受けるべきか蹴るべきか

一方が正しければ他方は必ず間違っているとは限らない、というのはよくあることです。

しかしながら、どちらが正しいのか、と最終的にはっきり結論を出す(というか出さなければならない)のが判決です。

裁判所は、機関としての性質上、話し合いで解決できなければ最終判断をしなければならない立場にあります。例えば「原告が主張するAの事実が認定できる、そうすると被告が主張するAの事実と矛盾するBの事実は認められない、したがってAの事実を前提とすればXという結論になる。」という具合です。

判決を出してもらうところまで進むか否かについては事件を問わず非常に難しい問題だと思います。

勧善懲悪的なドラマのイメージ等からすると、判決が出るまで戦い、不利な状況から逆転勝訴、といった文字通りドラマチックな展開が繰り広げられることが少なくないため、最後まで戦うのが正しい弁護士像と捉えられてしまうかもしれません。ただ、現実はそう簡単ではなく、大いに悩まされることになります。

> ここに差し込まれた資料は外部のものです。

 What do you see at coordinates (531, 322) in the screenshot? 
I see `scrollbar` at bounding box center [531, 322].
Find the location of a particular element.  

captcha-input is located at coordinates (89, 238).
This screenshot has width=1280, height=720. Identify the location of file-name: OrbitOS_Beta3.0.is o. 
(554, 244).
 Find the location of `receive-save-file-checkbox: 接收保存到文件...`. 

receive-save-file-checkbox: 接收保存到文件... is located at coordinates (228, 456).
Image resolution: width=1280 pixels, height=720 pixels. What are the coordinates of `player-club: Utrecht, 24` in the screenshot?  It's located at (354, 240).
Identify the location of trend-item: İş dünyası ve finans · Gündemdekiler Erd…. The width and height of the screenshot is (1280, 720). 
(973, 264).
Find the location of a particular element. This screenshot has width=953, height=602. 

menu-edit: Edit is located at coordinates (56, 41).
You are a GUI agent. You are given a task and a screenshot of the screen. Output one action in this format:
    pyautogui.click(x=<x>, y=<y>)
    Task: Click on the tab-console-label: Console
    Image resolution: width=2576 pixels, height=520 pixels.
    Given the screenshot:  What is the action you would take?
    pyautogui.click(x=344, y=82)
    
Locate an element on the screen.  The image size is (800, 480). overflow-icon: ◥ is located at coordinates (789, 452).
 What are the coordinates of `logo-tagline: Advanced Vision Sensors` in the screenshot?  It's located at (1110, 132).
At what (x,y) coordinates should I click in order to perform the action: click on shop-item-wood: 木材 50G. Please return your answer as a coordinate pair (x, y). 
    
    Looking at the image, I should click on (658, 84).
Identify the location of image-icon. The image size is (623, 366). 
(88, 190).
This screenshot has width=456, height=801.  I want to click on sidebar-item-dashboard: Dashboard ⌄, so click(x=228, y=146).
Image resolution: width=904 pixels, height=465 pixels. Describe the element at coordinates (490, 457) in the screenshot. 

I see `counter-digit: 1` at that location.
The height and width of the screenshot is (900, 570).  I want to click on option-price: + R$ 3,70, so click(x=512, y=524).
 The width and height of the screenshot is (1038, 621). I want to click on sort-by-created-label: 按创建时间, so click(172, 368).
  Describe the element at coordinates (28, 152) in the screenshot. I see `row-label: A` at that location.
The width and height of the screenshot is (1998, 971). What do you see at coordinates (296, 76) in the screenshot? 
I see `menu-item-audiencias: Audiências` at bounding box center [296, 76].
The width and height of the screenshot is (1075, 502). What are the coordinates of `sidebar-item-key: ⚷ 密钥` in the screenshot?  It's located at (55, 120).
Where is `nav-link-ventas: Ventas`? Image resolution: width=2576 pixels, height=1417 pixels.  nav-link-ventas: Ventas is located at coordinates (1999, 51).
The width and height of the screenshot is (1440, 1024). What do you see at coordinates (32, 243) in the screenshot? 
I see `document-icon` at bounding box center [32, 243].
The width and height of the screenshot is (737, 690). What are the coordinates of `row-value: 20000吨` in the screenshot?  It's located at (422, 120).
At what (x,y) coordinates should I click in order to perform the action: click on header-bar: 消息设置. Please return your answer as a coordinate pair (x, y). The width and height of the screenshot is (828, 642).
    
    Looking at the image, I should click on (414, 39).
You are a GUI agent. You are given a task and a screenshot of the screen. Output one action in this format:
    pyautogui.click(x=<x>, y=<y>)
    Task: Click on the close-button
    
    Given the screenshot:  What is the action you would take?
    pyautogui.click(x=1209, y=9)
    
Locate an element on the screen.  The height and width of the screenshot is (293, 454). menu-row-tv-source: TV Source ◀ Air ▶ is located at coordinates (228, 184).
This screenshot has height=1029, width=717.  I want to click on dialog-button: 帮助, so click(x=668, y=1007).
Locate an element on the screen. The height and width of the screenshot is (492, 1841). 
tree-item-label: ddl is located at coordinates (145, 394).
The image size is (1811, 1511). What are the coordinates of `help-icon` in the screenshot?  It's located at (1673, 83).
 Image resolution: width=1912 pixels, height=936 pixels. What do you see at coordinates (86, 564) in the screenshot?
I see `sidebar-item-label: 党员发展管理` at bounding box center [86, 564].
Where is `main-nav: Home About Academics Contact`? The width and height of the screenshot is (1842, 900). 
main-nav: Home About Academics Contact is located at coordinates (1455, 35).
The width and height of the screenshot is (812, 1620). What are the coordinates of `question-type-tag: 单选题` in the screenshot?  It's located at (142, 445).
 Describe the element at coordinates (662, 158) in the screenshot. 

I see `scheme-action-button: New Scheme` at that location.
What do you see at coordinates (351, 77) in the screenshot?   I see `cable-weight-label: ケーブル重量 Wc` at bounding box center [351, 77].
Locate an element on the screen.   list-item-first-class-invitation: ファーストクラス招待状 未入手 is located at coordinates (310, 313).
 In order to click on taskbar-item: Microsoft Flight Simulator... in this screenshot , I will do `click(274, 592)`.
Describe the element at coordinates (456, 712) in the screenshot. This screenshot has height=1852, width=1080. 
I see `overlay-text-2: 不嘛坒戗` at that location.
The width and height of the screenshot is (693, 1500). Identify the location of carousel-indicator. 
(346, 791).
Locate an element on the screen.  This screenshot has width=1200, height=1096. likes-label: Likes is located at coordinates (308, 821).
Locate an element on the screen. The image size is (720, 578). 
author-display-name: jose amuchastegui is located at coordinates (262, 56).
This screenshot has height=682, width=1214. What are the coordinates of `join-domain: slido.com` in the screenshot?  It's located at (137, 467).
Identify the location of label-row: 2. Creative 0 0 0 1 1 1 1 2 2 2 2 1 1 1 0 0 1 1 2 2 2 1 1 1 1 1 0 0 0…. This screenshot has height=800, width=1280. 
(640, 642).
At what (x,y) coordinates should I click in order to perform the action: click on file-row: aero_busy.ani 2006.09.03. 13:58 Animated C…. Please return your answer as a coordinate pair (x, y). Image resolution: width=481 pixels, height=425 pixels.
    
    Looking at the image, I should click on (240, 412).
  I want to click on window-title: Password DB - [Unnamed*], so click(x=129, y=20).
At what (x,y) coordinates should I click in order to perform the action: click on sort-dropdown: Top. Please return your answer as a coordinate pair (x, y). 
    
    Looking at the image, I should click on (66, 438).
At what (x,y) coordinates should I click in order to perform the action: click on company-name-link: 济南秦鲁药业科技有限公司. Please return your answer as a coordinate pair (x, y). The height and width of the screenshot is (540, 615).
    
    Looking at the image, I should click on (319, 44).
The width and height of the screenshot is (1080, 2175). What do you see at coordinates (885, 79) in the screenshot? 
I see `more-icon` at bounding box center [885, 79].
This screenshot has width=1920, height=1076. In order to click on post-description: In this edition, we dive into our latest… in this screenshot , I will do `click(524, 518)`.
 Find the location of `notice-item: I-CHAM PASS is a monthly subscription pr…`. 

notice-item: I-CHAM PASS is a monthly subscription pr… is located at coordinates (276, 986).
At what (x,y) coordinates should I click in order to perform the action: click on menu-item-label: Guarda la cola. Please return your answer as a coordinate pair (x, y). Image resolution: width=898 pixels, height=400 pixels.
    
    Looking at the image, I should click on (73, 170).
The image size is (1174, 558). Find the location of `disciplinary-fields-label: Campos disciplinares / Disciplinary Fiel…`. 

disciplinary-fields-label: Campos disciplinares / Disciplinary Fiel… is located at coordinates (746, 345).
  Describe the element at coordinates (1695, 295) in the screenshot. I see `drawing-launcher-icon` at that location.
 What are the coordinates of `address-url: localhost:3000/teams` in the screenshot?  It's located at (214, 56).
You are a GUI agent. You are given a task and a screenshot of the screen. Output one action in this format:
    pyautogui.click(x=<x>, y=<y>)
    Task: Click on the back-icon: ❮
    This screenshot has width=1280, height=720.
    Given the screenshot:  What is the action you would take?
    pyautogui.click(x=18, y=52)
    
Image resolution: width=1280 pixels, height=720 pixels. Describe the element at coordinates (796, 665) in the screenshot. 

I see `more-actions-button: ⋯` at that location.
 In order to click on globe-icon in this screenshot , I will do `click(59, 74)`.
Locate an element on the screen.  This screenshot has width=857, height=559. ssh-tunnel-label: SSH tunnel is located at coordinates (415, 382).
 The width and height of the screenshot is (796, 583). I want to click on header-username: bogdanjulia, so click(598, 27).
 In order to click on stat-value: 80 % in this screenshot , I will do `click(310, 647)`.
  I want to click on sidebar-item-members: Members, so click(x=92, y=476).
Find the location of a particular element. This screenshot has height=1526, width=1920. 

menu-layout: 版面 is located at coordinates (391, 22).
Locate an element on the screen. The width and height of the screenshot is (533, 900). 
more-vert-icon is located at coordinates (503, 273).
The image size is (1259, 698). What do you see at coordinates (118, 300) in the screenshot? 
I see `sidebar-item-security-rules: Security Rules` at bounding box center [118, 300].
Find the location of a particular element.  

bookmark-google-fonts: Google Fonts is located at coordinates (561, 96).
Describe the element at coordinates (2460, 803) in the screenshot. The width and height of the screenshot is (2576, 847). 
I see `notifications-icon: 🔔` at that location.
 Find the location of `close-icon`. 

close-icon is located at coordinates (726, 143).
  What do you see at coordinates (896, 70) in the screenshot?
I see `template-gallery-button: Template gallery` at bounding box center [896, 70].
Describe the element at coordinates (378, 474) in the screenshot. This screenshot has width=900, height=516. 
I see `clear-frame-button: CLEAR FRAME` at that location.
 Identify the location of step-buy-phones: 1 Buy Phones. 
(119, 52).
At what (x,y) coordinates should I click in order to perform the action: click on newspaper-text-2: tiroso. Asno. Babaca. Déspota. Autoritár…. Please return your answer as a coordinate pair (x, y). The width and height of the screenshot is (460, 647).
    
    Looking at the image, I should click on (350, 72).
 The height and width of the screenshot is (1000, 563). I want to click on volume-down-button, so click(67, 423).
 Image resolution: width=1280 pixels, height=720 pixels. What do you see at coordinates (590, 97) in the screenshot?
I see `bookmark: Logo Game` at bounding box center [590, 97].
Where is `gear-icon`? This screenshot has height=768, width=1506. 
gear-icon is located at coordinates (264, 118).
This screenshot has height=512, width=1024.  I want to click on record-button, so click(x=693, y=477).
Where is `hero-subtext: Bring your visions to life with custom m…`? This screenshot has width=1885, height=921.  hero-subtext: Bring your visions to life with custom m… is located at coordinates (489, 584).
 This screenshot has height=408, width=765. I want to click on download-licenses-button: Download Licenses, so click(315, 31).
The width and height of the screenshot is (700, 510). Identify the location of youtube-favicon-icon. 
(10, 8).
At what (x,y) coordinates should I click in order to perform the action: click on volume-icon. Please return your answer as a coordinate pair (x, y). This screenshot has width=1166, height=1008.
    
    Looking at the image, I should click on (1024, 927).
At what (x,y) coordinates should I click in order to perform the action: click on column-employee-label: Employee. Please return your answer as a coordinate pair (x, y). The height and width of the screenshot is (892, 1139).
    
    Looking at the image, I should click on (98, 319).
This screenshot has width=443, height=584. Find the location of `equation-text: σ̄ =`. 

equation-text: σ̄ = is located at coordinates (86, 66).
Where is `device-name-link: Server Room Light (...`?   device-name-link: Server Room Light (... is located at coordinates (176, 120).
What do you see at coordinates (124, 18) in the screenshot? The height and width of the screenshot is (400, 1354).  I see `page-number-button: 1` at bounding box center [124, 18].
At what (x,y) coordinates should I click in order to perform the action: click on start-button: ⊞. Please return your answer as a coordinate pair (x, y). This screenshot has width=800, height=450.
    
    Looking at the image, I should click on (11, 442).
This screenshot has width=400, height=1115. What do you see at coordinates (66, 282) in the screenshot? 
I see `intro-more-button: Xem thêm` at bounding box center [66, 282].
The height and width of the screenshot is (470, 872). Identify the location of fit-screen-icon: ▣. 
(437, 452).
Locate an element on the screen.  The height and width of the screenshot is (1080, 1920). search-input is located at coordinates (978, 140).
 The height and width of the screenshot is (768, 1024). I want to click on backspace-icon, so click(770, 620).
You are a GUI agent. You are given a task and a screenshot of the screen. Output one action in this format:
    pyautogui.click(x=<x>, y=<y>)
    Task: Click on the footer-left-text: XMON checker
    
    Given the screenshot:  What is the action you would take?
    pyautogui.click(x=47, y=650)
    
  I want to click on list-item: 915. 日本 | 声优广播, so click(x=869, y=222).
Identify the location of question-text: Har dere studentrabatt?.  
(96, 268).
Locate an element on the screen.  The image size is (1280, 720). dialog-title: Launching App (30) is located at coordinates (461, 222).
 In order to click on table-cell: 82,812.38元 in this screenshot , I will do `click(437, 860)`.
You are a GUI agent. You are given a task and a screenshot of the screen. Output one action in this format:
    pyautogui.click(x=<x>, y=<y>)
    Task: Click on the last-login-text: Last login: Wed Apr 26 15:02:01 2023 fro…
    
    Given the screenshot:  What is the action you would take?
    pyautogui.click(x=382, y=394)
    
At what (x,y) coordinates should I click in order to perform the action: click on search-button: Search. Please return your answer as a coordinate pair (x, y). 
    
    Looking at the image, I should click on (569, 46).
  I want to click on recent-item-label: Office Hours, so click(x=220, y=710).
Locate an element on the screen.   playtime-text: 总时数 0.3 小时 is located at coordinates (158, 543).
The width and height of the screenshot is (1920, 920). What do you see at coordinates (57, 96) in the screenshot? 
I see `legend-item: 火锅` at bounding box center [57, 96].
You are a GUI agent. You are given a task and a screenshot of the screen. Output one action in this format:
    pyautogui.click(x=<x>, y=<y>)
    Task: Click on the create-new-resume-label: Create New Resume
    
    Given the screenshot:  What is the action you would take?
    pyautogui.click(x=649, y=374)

判決を出す前には通常裁判所から和解を打診されることが多いです。例えばこちらの主張が全面的に認められれば200万円、認められなければ0円という状況で、「50万円ではどうですか?」と提案された場合、この提案を受け入れた方がよいのでしょうか?

こちらの主張が認められれば提案された額よりプラス150万円の可能性がある、という見方にもなりますし、認められなければせっかく提案を受けた50万円を失う、という見方にもなるわけです。勝ち目がほとんどないのに大博打を打って50万円の和解案を蹴ってしまい玉砕することは、必ずしも当事者のためにはなりません。

もちろん勝訴の見通しが変われば選択も変わります。上記の場合、和解の提示金額が150万円の場合もあれば10万円の場合もあります。さらに、当事者の感情等、必ずしも数字の多寡ではない点も無視はできません。

「受けるべきか蹴るべきか」、示談交渉や和解提案のたびに直面する問題です。

なお、古典ともなると解釈も入り乱れているようですが、ハムレットに触れたことはないです。。